Danis @ Artain

Posted on May 20

Embedding 685 million texts in 32 minutes

#rust #machinelearning #performance #opensource

My embedding pipeline used to take many hours. I'd kick it off, go do other work, come back, find a problem in the output, fix it, run it again. A single version of my semantic pipeline took three or four full runs before I was happy with it. That's a full working day burned on plumbing before the actual model work even starts.

Most embedding infrastructure is built to serve requests. I needed something different: a file-to-file engine that could keep eight GPUs busy until the corpus was done.

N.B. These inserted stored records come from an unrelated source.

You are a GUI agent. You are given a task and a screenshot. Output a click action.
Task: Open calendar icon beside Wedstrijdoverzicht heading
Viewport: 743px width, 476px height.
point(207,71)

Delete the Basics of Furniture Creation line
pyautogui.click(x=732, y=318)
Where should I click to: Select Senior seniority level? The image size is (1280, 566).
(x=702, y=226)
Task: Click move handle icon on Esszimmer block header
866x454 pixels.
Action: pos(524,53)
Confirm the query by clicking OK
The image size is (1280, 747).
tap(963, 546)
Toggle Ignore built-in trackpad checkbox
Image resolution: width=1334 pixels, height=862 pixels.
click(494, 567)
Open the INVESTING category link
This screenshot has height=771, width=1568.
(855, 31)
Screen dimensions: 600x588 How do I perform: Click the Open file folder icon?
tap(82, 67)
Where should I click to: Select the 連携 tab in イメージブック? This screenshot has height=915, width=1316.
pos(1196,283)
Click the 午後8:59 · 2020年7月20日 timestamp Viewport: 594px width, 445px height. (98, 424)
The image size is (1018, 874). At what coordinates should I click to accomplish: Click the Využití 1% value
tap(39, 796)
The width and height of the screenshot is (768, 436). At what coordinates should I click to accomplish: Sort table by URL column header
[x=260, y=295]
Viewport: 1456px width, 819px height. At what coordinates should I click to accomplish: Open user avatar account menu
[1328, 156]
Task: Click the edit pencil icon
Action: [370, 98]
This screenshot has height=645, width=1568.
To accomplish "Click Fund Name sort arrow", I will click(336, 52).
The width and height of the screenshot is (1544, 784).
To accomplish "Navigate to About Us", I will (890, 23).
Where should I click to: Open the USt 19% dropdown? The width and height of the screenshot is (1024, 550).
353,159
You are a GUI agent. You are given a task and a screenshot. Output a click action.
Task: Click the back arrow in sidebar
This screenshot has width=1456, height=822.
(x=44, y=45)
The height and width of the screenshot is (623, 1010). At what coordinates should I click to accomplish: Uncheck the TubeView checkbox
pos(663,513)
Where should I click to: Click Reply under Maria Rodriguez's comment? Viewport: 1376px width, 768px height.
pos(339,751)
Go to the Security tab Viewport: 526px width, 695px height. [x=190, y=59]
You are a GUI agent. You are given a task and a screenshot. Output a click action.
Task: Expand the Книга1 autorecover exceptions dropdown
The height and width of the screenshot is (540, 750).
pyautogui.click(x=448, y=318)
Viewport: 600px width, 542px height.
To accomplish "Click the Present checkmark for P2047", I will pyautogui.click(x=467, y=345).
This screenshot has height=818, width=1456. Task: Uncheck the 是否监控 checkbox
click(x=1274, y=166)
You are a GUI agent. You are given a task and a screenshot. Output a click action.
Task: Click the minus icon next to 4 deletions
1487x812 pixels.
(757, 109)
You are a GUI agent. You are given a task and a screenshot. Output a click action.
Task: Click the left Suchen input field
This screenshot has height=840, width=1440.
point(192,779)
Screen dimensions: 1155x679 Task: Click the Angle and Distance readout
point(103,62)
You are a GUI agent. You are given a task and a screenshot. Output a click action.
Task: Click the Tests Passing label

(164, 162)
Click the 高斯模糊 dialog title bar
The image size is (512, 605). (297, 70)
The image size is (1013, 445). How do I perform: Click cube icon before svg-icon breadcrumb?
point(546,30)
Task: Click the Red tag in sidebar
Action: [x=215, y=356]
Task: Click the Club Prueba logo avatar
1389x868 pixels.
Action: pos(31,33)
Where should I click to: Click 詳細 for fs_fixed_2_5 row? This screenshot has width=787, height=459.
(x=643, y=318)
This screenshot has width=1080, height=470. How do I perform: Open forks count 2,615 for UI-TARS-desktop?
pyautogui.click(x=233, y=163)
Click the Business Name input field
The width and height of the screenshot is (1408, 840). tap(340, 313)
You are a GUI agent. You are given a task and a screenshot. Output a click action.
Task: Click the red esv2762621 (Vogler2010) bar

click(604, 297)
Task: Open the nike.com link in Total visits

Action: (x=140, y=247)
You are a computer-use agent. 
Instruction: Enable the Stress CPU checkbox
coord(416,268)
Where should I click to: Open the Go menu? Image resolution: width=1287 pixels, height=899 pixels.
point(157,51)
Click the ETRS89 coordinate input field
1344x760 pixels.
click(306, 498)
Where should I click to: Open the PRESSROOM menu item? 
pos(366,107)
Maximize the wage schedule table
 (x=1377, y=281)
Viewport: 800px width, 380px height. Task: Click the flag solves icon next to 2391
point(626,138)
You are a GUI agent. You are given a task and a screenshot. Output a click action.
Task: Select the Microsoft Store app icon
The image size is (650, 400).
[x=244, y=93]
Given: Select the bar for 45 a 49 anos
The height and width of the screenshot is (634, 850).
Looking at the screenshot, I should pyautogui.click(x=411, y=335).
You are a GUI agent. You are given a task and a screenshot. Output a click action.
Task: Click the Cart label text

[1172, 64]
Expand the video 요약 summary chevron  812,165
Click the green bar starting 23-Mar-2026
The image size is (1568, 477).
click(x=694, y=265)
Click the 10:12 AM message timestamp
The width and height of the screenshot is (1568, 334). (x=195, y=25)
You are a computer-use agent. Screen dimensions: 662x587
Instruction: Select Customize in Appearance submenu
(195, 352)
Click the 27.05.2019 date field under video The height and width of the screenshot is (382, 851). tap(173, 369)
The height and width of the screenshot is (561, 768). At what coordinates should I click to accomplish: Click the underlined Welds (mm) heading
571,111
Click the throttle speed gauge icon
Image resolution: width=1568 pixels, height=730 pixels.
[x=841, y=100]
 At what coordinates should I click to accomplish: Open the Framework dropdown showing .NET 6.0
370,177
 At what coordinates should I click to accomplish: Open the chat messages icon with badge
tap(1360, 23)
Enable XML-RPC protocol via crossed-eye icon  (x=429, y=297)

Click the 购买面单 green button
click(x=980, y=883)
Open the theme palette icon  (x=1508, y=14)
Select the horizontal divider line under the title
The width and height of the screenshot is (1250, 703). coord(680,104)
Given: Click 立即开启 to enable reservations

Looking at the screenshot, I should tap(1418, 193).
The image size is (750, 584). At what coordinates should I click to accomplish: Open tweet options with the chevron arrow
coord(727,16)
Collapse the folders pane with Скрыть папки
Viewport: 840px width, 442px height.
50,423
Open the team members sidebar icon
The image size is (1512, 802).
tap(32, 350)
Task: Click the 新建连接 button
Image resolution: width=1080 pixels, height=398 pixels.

Now it takes 32 minutes. 357,893 msg/s sustained on 8x A100s, 2.6x faster than TEI in the reproducible benchmark, $6.75 in spot compute for the full production run.

Why I needed this

I'm building a behavioral intelligence model that needs semantic representations of public text. Think LinkedIn's "People You May Know," but generalized to open questions about a population. Who's emerging in the Rust scene, which ideas are gaining momentum among the people building the next decade.

The model needs semantic features from a large corpus of public text. Billions of raw messages. After filtering bots, deleted accounts, and noise, hundreds of millions of usable texts. Every one of them has to be embedded before the model ever sees it.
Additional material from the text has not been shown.